Encastré dans Belleville, Ménilmontant devenait à sa suite un quartier de Paris. On construisait, là comme à Belleville et à Popincourt, une grande église. Dans les salles de bal, on tenait des banquets, on prononçait des discours devant des ouvriers réunis, typographes, cochers, boutonniers. En partant de la station Ménilmontant on pouvait faire le tour de Paris en une heure et demie par le chemin de fer de ceinture. […] Une [autre] guerre arrivait, qui s’arrêtait juste derrière les fortifications. […] Les hommes s’engageaient dans la garde nationale et portaient des pantalons bleus à bandes rouges.

Les bataillons descendaient la rue de Ménilmontant, emportant avec eux les lueurs du socialisme qu’ils tentaient d’amener jusqu’au centre de Paris. Mais les bourgeois au pouvoir étaient la force. On mourait de froid, de faim, de la variole et d’autres maladies, mais tous, avec femmes et enfants, on tirait, poussait, montait de lourds canons jusqu’au parc des Partants. Cela n’empêchait pas ces enfants d’être traités de vermine de faubourg.

Et puis c’était la fête. Des photographes venaient immortaliser les barricades joyeuses sur lesquelles les hommes posaient en essayant de ne pas bouger. On changeait le monde un peu partout à Ménilmontant et surtout dans la grande église neuve Notre-Dame de la Croix. Le presbytère avait perdu de son éclat et servait de morgue. Car il y avait des morts. Et de plus en plus puisque de grands massacres arrivaient. […] On massacrait des ouvriers, des insurgés, partout dans Paris mais plus encore ici. On ramassait des cadavres dans toutes les rues et on les enterrait où l’on pouvait. On arrêtait des hommes, des femmes, des blanchisseuses, des cordonniers, des pauvres qu’on s’était retenus de tuer sur le champ. On les envoyait au loin, boulet au pied ou pas.

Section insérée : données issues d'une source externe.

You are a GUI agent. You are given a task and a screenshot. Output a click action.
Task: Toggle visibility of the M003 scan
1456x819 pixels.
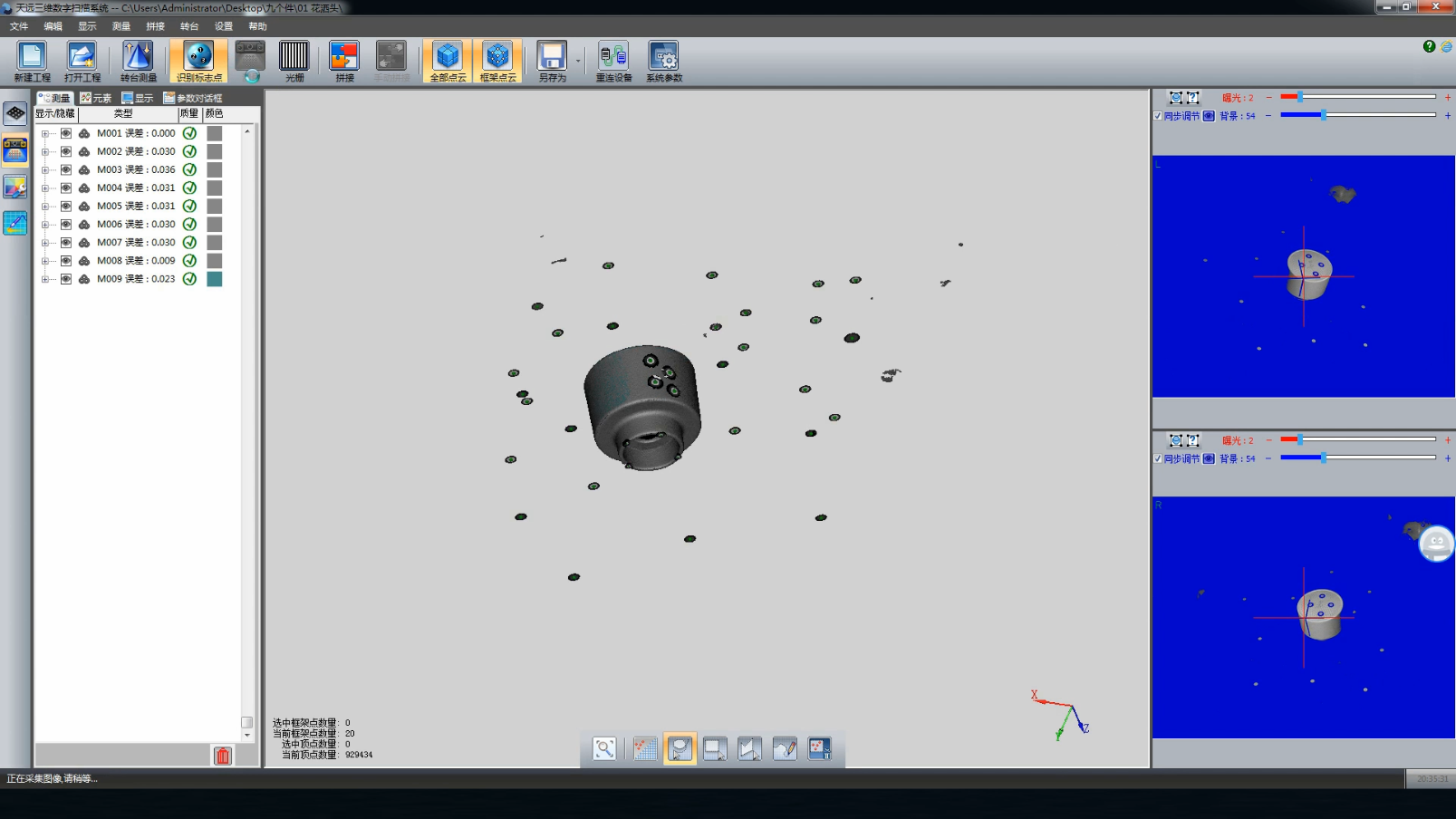(66, 169)
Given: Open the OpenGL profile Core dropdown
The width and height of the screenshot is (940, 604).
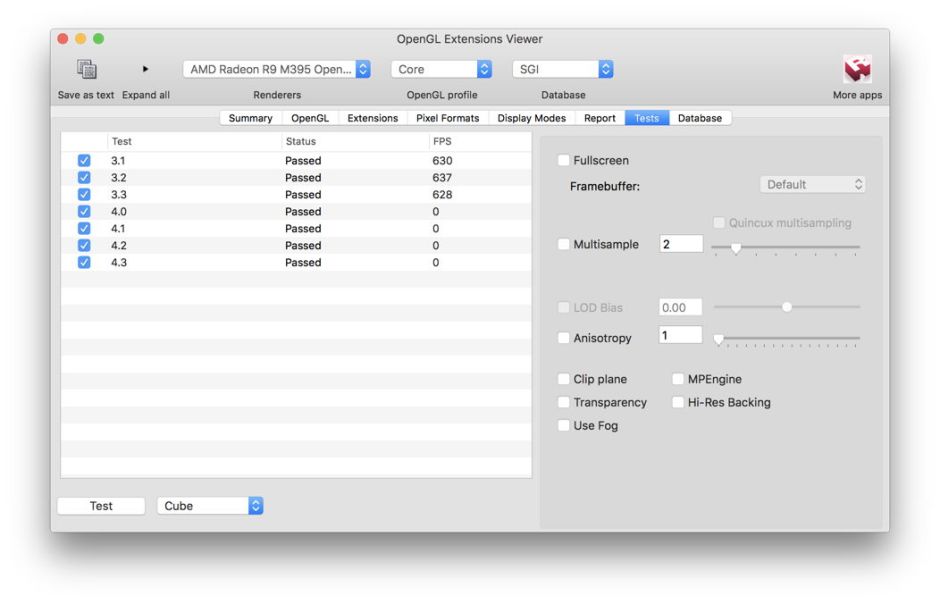Looking at the screenshot, I should 441,70.
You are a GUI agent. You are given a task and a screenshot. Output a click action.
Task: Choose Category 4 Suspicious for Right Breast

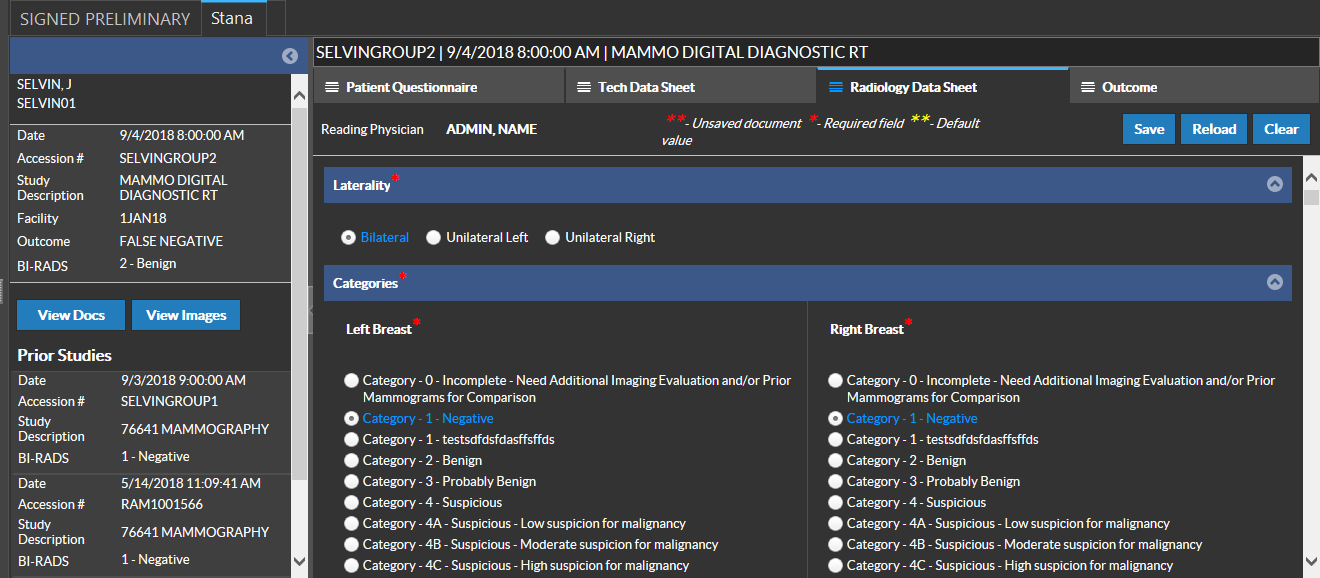835,503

Ménilmontant vaincu était vide et silencieux. Mais pas soumis. Avec d’autres, un ouvrier boutonnier s’opposait à un politicien opportuniste qui, tout en s’efforçant de plaire à la réaction, faisait sa carrière dans les parages, s’apprêtant à marquer immensément la toponymie du quartier. Ménilmontant entrait dans le vingtième siècle avec une ligne de métro le long des boulevards et un terrible accident. […] C’était à nouveau une guerre, avec ses morts et ses disparus. Ici même à Ménilmontant, un zeppelin tuait une famille entière. La paix revenue, de nouvelles familles ouvrières venues de Pologne ou d’ailleurs, qui se croyaient au pays de la liberté, s’installaient dans ce qu’on n’appelait pas encore des îlots insalubres. […]

La police française raflait hommes, femmes et enfants juifs dans leurs logements misérables et aidait les occupants allemands à les entasser dans des trains pour les assassiner au loin. On dressait encore une fois une barricade sur la rue de Ménilmontant, une femme arrêtait un train dans un tunnel, et c’était la Libération. Un siècle après le début de cette histoire, un photographe nous laissait une belle image de blanchisseuses au travail, rue des Partants — d’où ce livre est issu.